On the other hand, an induction rule or axiom schema like the one in Peano arithmetic is sufficient to prove pretty much anything people usually want to prove in mathematics or program verification. The difficulty of inductive theorem proving thus cannot be accounted for simply by the inherent incompleteness of arithmetic. A deduction system in wich any logical consequence of the Peano axioms could be derived would be fine. The problem with induction axioms/rules for automated theorem proving is guessing induction hyptheses. This is somewhat similar to guessing cut formulae. Except that cuts can be eliminated. I suppose the guessing of induction hypotheses can't. Can anybody who knows about proof theory tell me why?
Update May 2003: Alexander Leitsch, who knows about proof theory, has told me: Cut elimination is indeed not possible in presence of induction, and also analytic cuts wont do. If I remember rightly, this goes back to some result of Hilbert's.

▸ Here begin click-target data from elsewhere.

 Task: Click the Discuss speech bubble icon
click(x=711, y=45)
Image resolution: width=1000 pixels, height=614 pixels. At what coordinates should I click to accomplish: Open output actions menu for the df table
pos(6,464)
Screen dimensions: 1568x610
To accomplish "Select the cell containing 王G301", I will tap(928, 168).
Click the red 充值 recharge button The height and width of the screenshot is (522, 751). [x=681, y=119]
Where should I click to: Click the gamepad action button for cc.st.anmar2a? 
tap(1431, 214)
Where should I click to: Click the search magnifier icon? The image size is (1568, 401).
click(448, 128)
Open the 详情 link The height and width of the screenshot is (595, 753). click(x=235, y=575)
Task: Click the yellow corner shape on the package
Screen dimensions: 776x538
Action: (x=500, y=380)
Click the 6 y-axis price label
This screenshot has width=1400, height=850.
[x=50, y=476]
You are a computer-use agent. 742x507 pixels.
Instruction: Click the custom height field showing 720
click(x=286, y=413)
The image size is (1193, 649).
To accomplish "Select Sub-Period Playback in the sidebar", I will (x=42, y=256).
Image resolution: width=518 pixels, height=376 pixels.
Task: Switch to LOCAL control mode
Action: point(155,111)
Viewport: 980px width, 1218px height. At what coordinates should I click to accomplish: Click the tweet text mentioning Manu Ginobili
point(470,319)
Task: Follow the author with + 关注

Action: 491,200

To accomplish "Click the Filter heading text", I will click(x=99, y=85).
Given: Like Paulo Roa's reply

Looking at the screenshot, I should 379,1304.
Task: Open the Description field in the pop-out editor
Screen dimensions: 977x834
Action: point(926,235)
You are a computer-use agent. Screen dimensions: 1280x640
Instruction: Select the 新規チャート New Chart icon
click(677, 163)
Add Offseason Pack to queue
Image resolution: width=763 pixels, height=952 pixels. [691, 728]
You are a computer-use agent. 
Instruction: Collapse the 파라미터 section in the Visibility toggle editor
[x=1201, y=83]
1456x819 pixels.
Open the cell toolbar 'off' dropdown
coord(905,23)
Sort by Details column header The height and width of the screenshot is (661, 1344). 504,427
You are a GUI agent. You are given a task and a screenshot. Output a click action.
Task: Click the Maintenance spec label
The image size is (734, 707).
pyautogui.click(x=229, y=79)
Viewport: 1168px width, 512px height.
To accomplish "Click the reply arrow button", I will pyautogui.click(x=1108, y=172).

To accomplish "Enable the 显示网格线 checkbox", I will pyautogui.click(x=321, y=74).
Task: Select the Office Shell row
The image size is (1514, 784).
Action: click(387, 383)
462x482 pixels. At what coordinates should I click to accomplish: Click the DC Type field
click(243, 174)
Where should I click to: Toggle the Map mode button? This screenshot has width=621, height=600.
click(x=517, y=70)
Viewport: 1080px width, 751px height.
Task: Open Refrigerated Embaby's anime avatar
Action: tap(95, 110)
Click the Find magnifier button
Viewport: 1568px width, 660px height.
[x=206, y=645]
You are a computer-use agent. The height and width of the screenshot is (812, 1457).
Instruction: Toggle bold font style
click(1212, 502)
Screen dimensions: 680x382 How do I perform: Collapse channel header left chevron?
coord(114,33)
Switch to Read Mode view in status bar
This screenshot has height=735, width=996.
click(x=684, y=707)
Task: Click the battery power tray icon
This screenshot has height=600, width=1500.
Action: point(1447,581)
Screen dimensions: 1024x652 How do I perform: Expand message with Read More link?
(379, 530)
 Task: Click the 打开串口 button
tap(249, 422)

The graphics and graphicx packages for LaTeX are device-independent, in that they support various backends depending on the intended DVI driver. Unfortunately they are not very powerful. I should like something like PStricks but independent of PostScript. So one can use it with pdfTeX, for instance.
I have written a prototype for a converter from Metafont to Postscript Type 1 fonts some time in 2001, using Metapost, the Computational Area Geometry capabilities of Java 2D and ttf2pt1 (for hinting), but it's not in working shape. Should be feasible though. If you're interested, mail me.
I used to have random Helmut Kohl like citations and the morning news on my private homepage. These were generated from a context free grammar. I'd like to write a generator that works with a more powerful mechanism like e.g. attributed grammars with finite domain constraints attached. Wouldn't this be really useless fun?
Koen Claessen told me that this might actually be useful, namely for test case generation.